Selasa , 14 Sep 2021, 17:29 WIB Reporter :Zahrotul Oktaviani/ Redaktur : Muhammad Hafil
Ketua NAHCON Bentuk Panitia Tetap Umroh. Foto ; Jamaah haji Nigeria
Ketua NAHCON Bentuk Panitia Tetap Umroh. Foto ; Jamaah haji Nigeria

IHRAM.CO.ID, ABUJA -- Ketua Komisi Haji Nasional Nigeria (NAHCON), Alhaji Zikrullah Kunle Hassan, telah membentuk Komite Tetap Umrah. Panitia yang beranggotakan 15 orang ini diresmikan di kantor pusat NAHCON, Rumah Haji, Abuja.

 

Terkait

Peresmian tersebut diketuai oleh Komisaris Operasi, Inspektorat dan Perizinan NAHCON, Alhaji Abdullahi Magaji Hardawa.

Baca Juga

Dilansir di Vanguard Nigeria, Selasa (14/9), mandat Komite Tetap Umrah ini mencakup evaluasi terus-menerus terhadap kualitas pelayanan jamaah haji, mengusulkan perubahan kebijakan agar selaras dengan kenyataan yang ada, serta mengawasi semua hal terkait umrah dan masalah insidental lainnya.
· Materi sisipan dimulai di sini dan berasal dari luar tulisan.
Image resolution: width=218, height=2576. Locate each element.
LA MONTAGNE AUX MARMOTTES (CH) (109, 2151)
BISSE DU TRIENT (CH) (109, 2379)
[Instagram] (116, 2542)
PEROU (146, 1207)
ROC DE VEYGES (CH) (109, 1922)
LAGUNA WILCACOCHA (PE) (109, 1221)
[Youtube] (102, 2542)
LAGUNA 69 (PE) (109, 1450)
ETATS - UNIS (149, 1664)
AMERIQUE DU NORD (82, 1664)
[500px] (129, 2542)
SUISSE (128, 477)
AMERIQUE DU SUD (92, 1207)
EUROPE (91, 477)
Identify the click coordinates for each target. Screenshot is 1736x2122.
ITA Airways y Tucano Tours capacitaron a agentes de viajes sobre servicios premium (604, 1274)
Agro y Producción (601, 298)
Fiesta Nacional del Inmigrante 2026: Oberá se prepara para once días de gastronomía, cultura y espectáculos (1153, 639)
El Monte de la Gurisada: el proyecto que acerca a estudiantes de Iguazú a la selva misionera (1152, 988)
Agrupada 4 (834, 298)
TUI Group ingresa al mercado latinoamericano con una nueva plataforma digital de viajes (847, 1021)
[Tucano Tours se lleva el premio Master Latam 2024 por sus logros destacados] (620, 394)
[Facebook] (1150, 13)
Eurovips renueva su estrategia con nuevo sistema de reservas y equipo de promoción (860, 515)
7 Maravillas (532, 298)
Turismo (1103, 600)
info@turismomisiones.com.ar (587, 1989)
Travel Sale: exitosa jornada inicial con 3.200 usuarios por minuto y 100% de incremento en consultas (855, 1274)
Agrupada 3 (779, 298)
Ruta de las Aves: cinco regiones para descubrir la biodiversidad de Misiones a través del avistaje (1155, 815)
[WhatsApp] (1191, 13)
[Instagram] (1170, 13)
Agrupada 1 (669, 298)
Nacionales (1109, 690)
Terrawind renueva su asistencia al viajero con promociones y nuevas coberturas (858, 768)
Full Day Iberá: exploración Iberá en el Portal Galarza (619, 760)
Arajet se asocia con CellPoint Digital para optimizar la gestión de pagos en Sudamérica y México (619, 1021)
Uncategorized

Saat meresmikan kepanitiaan, ketua menjelaskan tindakan itu perlu dilakukan agar NAHCON dan komisi umrah berada di puncak pemantauan umrah untuk kepentingan jamaah. Alhaji Kunle Hassan menyatakan keyakinannya atas kompetensi ketua panitia dan anggota terpilih dalam melaksanakan tugas.

Dalam sambutannya usai pelantikan, Alhaji Hardawa mengapresiasi Ketua NAHCON atas kepercayaan yang diberikan kepada mereka untuk melaksanakan tugas ini dengan bijaksana. Dia mengamati, umrah merupakan tugas penting dari industri yang menuntut tingkat kewajiban yang tinggi dari Komisi.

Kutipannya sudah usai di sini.